■ Assigned task 1 ■
Using the text on the Gunster law firm, decide whether each statement below agrees with it. Answer yes or no for each, and quote the words of the text that decide it.
(a) John Kenneth Williamson founded the firm in West Palm Beach.
(b) The 2022 merger with Barnett, Kirkwood, Koche, Long & Foster added 14 attorneys to the firm.
(c) H. William Perry made Florida Trend's "Legal Elite" list for the first time in 2025.
■ Assigned task 2 ■
Write out the passage of the text on the Gunster law firm between "- Date founded: 1925" and "and Palm Beach.", inclusive.

■ Text section ■

++++++++++++++++++++

Gunster, Yoakley & Stewart, P.A.
- Headquarters: West Palm Beach, Florida, US
- No. of offices: 13
- No. of attorneys: 300
- Key people: George LeMieux (Chairman of the Board) H. William Perry (Managing Shareholder)
- Date founded: 1925
- Website: gunster.com

= Gunster, Yoakley & Stewart =

American law firm

Gunster, Yoakley & Stewart, P.A. (known as Gunster) is a full-service law firm headquartered in West Palm Beach, Florida. Founded in 1925, the firm provides legal services in areas including corporate law, real estate, litigation, land use, healthcare, estate planning and international estate planning, taxation and international taxation, and government affairs.

== History ==
The firm was founded in West Palm Beach, Florida, in 1925 by attorney John Kenneth Williamson, who had previously served as founding attorney for the First National Bank in Palm Beach. Gunster maintains 13 offices in the Florida cities of Boca Raton, Fort Lauderdale, Miami, Naples, Orlando, Jacksonville, Tallahassee, Tampa, Stuart, Vero Beach, and Palm Beach.

In 2022 the firm added 22 attorneys through a merger with Tampa-based law firm Barnett, Kirkwood, Koche, Long & Foster. In November 2024, the firm added several associate attorneys to its Jacksonville office. In March 2025, Gunster announced a merger with Florida law firm, Katz Barron, adding 14 attorneys to their team. Managing shareholder H. William Perry was named to Florida Trend magazine's "Legal Elite" list of notable managing partners in 2025, marking the third consecutive year he received the recognition. In 2025, Gunster reported that 73 of its attorneys, or about one in three at the firm, were named to the Super Lawyers list. As of 2026, Chambers and Partners ranked Gunster in 14 practice areas and recognized 40 of its attorneys individually, including chairman George LeMieux.

++++++++++++++++++++

■ Entries provided ■
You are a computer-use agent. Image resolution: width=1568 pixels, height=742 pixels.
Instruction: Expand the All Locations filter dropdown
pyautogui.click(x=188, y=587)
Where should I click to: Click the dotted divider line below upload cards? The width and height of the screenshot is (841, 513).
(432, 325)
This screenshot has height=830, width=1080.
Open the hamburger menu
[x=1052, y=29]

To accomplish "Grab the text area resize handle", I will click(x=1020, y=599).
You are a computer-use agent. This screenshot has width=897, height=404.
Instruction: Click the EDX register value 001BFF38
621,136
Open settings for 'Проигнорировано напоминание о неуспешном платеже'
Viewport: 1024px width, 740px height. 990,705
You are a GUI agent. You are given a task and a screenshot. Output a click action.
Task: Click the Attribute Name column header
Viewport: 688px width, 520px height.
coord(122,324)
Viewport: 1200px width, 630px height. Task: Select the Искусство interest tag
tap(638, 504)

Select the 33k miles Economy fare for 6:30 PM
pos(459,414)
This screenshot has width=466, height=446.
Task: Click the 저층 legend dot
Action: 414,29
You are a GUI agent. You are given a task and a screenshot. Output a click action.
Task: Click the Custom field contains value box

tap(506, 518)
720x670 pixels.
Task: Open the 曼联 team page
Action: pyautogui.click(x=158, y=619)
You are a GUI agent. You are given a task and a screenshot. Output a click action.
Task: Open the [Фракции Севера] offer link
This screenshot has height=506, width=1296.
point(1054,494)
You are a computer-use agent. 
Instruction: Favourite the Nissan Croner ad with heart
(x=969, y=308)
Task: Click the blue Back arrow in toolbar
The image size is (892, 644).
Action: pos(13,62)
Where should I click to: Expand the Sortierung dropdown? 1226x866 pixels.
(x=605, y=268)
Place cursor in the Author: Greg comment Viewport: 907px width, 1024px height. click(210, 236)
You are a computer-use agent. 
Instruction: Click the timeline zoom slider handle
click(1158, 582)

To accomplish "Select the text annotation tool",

++++++++++++++++++++

■ Response 1 ■
(a) Yes: "The firm was founded in West Palm Beach, Florida, in 1925 by attorney John Kenneth Williamson"
(b) No: "In 2022 the firm added 22 attorneys through a merger with Tampa-based law firm Barnett, Kirkwood, Koche, Long & Foster."
(c) No: "marking the third consecutive year he received the recognition."

■ Response 2 ■
- Date founded: 1925
- Website: gunster.com

= Gunster, Yoakley & Stewart =

American law firm

Gunster, Yoakley & Stewart, P.A. (known as Gunster) is a full-service law firm headquartered in West Palm Beach, Florida. Founded in 1925, the firm provides legal services in areas including corporate law, real estate, litigation, land use, healthcare, estate planning and international estate planning, taxation and international taxation, and government affairs.

== History ==
The firm was founded in West Palm Beach, Florida, in 1925 by attorney John Kenneth Williamson, who had previously served as founding attorney for the First National Bank in Palm Beach. Gunster maintains 13 offices in the Florida cities of Boca Raton, Fort Lauderdale, Miami, Naples, Orlando, Jacksonville, Tallahassee, Tampa, Stuart, Vero Beach, and Palm Beach.